Google's On-Device Speech Recognizer

sranjeet.visteon · March 18, 2019, 2:08pm

@lissyx It is a good to know that deepspeech quantization effort is better than the Google’s result! Is the TFLite quantized model of 46 MB available as pretrained model for testing as part of the release? If not, is there a procedure to generate a quantized model from the checkpoints that are obtained based on default deepspeech training process?

lissyx · March 18, 2019, 2:12pm

It’s all documented in README files …

sranjeet.visteon · March 18, 2019, 2:28pm

@lissyx There is a " Exporting a model for TFLite" in the README but this does not talk about quantization. We typically use this step to export the model into TFLIte from the checkpoints that we had trained and this produces almost 189MB of an acoustic model which is close to the .pbmm model.

lissyx · March 18, 2019, 2:31pm

Well, please read the code and report issues, because it’s working very well here. Quantization was enabled a few weeks ago at TFLite export.

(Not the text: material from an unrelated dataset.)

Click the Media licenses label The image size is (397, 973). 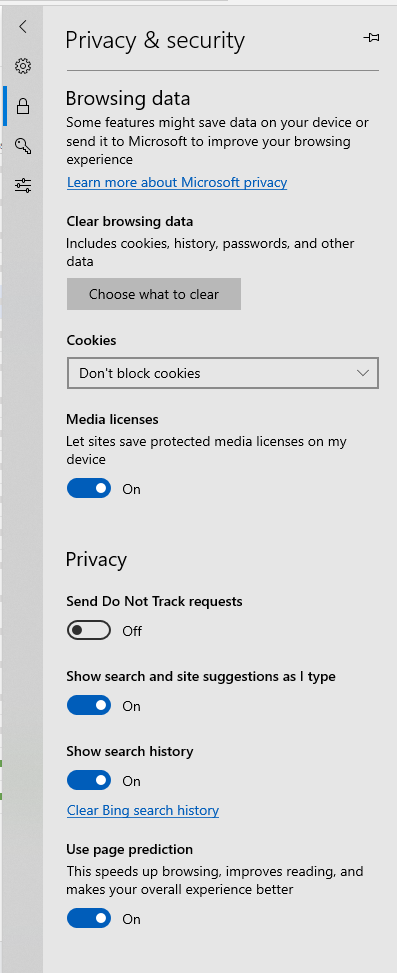tap(112, 419)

lissyx · March 18, 2019, 3:40pm

eggonlea · March 18, 2019, 6:19pm

Just FYI. I can confirm the TFLite model works on Android. The problems I have right now are:

The accuracy is not good enough. E.g. it will not correctly recognize “one two three four”. Not sure if it’s related to the model conversion. I’ll set up a server version for comparison.
The LM is too huge. If we can get it down to a few hundreds of MB (or even less) it would be suitable to run on Android directly.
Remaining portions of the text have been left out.